Avrupa'da Faşist sempatizanları demokrat ya da solculara karşı
örgütlendirilirken, dünyanın birçok ülkesinde de
uyuşturucu tacirlerinden holding sahiplerine kadar yeni bir yelpazeyi kendi
kullanımı için işler hâle getirmiştir. Şili'deki
gizli operasyonda ITT ile CIA işbirliği yapmıştır.
Türkiye'de "Kontrgerilla" adıyla bilinen
"Gladio", kısa sürede çalışmalarına
başlamıştır. Ordu destekli (veya orduyu destekleyen bu yapılanma)
Gladio, kendisi için en büyük tehlike olarak solu
görmüştür. Bunun için TSK'nin denetimindeki
faşist gruplar, polisin ve askerin desteğiyle yüzlerce katliamın
tetikçisi olmuşlardır. Kontrgerilla bu amaçla çeşitli
yöntemler geliştirmiş ve bunları uygulamaya koymuştur. Diğer yandan
da "sömürgecilik düşmanları"nı,
"solcular", "ulusal egemenlik yanlıları"nı,
"grevci işçileri", "Kürtleri" ve
"Sanayi ve tarım işçileri"ni düşman olarak
belirlemiştir. Kontrgerillanın özünde tam bir "modern
devlet terörü" yatmaktadır. Bu da yıldırmak, korkutmak,
dehşete düşürmek, yığınsal yok etme ve soykırım demektir.

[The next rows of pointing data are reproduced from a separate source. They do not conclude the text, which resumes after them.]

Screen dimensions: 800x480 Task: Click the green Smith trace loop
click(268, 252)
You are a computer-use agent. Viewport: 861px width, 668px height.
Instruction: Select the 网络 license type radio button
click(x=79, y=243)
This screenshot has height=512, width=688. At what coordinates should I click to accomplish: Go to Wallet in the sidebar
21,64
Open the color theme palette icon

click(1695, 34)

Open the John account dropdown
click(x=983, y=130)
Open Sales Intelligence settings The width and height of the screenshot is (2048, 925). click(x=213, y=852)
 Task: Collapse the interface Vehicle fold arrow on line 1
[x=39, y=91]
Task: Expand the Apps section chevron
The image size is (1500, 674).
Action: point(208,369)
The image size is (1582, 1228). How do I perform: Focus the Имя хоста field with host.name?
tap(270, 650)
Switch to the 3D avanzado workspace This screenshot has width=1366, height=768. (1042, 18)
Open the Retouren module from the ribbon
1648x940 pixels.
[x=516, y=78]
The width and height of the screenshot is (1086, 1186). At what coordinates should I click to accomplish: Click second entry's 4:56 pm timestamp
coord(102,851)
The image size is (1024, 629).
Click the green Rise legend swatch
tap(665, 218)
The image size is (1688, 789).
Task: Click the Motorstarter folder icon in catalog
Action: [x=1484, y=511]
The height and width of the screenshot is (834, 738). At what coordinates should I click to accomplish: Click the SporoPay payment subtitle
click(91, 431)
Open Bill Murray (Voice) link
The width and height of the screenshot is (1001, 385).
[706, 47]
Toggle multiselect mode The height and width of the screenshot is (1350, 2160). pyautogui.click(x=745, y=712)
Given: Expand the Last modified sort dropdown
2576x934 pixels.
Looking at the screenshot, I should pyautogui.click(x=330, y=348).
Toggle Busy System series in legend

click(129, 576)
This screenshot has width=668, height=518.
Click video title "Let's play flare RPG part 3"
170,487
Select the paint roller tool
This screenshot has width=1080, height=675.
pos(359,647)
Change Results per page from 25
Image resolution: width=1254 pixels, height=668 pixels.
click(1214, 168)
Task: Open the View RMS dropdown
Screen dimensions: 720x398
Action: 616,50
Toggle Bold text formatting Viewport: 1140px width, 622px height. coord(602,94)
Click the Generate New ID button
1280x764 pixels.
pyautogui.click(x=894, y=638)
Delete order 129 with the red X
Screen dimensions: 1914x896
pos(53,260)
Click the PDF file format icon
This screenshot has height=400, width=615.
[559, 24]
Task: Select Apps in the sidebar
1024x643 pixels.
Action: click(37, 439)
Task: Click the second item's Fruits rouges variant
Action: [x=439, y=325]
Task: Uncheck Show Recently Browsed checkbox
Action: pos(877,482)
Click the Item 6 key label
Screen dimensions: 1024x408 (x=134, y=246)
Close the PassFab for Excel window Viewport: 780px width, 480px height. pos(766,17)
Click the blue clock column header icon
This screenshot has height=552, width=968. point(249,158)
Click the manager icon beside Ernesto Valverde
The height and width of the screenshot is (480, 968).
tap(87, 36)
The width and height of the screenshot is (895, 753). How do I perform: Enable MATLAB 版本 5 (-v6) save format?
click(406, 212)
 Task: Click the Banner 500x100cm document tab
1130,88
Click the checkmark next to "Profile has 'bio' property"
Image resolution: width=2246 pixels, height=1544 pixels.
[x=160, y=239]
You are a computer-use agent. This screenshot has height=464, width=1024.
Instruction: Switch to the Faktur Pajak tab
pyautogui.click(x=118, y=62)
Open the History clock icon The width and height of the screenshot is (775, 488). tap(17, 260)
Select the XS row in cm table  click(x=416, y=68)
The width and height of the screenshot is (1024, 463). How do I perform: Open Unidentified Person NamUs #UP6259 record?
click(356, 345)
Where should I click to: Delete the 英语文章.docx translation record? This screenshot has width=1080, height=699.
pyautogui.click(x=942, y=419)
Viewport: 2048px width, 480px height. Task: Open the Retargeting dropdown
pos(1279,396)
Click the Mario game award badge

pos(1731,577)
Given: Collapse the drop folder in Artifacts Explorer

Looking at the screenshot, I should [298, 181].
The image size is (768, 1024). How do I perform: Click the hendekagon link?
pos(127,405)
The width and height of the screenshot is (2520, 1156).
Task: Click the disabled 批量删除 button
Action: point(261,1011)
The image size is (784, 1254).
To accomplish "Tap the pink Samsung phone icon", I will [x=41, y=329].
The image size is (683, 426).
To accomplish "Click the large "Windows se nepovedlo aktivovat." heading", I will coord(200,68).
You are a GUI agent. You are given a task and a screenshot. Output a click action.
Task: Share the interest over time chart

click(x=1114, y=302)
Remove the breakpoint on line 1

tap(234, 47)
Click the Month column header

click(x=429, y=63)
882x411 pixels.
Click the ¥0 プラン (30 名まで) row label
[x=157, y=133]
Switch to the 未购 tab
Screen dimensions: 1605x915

Kontrgerilla varlığını "daima bir düşman yaratma"
gücünden alır. Bunun için insanların arasında yaratılan
suni bölünmeleri besler, sonra da bunlardan yararlanır.
Böylece bu maske altında ülkenin demokrat insanlarını yok
ederken varlığını nedenselleştirmiş olur. Düşman yoksa devlet
terörü de yoktur. O yüzden kontrgerillanın kitabında
halkların kardeşliği, barış ve eşitlik olamaz.
Kısacası Kontgerilla CIA destekli, bir yok etme cihazıdır. Faşist
eksenli modern devletler varlıklarını ve sermayenin egemenliğini
sürdürmek için bu aracı her an elinin altında tutmak
durumundadır.
Bu bağlamda İtalyanca'da iki yüzü de keskin, kısa
Gladyatör Kılıcı anlamına gelen sözcük, 24 Eylül
1989'da İtalya'da ortaya çıkan ve NATO'nun,
üye ülkelerin tamamında çeşitli adlar altında ve aşırı
milliyetçi unsurları kullanarak, soğuk savaş dönemindeki
düşman Sovyetler Birliği'ne ve ülkedeki yerel sol gruplara
karşı oluşturulan savaş gücünü tanımlamaktadır.
Diğer NATO ülkelerindeki adları "Rüzgâr
Gülü", "Kızıl Teke Derisi", "Koyun
Postu", "Süper NATO", "Gehlen
Harekâtı", vb. olan "Gladio"nun
Türkiye'deki adının "Özel Harp Dairesi",
"Kontrgerilla" ya da "Ergenekon" olduğu
söylenmektedir.
Bir askerî terim olan kontrgerilla, gerilla savaşı konusunda
eğitilmiş özel askerî unsurlar tarafından
yürütülmekte olan bir harekât tarzının ismidir.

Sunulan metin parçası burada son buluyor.